Energetic debates took place within the German churches about where to stand firm against Hitler’s regime and where to compromise, when to speak out and when to remain silent. Ecumenical documents show that there were Christian leaders inside and outside Germany who agonized about what they could do to stop Nazism and help its victims. The historical complexities suggested by these factors should never lead us to condone the churches’ failures during this period; they can, however, help us to understand the specific nature of those failures so that we may learn from them.

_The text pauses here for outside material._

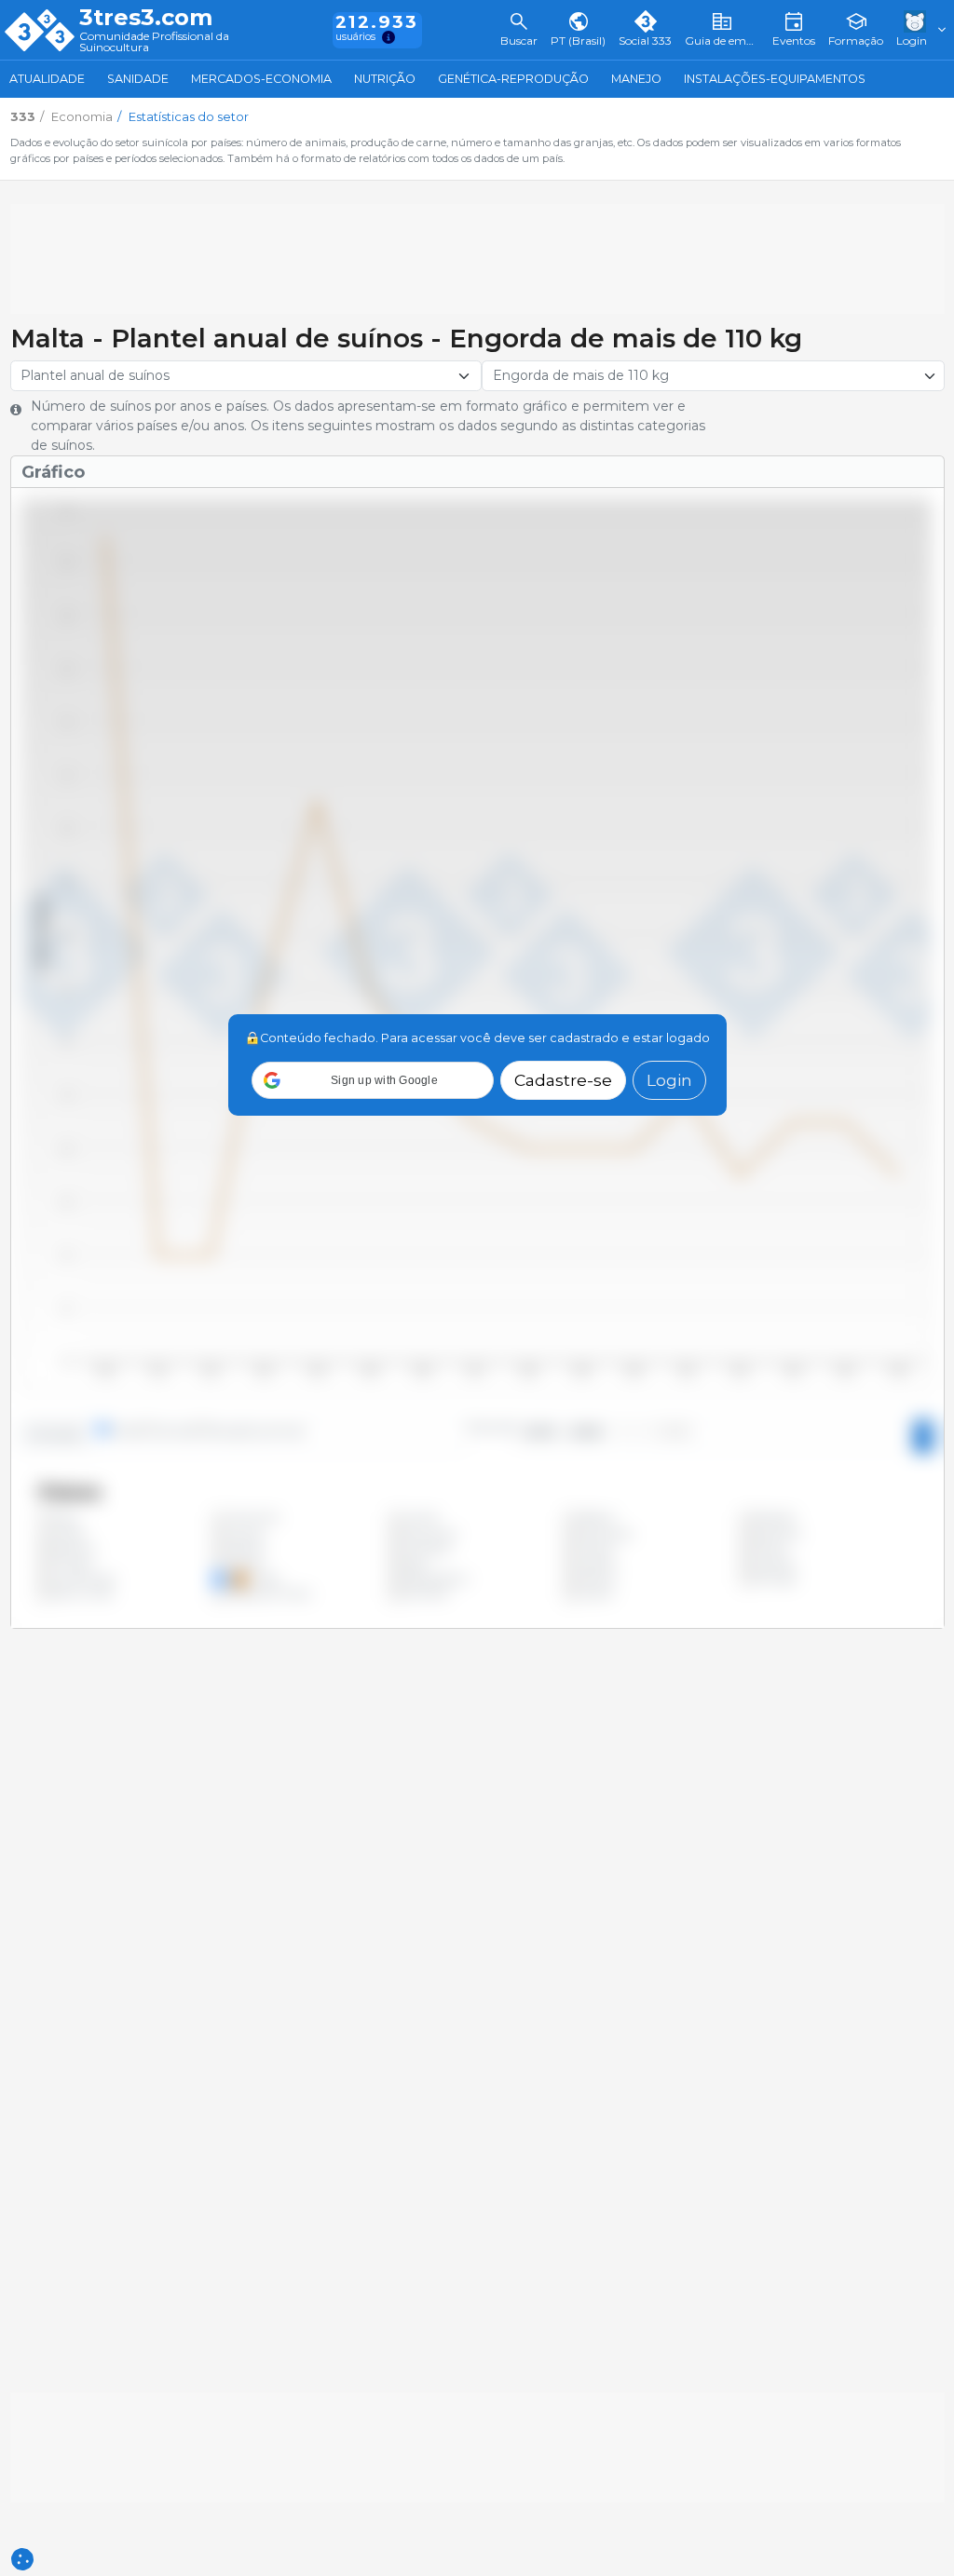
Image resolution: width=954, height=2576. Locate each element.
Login (669, 1080)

Perhaps at the heart of those failures was the fact that the churches, especially in Nazi Germany, sought to act, as institutions tend to do, in their own narrowly defined “best” interests. There was little desire on the part of the churches for self-sacrifice or heroism, and much emphasis on “pragmatic” and “strategic” measures that would supposedly protect their institutional autonomy. This public institutional circumspection, and a fatal lack of insight, are the aspects of the churches’ behavior during the Nazi era that are so damning in retrospect. The minutes of German Protestant synodal meetings in 1942 reveal how oblivious the participants were to what was happening in the world around them. While innocent victims throughout Europe were being brutally murdered, Christian leaders were debating what points of doctrine and policy were tenable. This is especially haunting, of course, because the Christian clergy and laity never thought of their respective churches as mere institutions, but as religious bodies called to witness to certain values, including love of neighbor, the sanctity of life and the power of moral conscience.
Reflection on the churches’ failure to challenge Nazism should prompt us to ponder all the others – individuals, governments and institutions – which passively acquiesced to the tyranny of the Third Reich. Even the wisest and most perceptive of them, it seems, failed to develop adequate moral and political responses to Nazi genocide and to recognize that the barbarism of Hitler’s regime demanded something new of them.
Ultimately, the churches’ lapses during the Nazi era were lapses of vision and determination. Protestant and Catholic religious leaders, loyal to creeds professing that love can withstand and conquer evil, were unable or unwilling to defy one of the great evils in human history. For this reason, the Holocaust will continue to haunt the Christian churches for a very, very long time to come.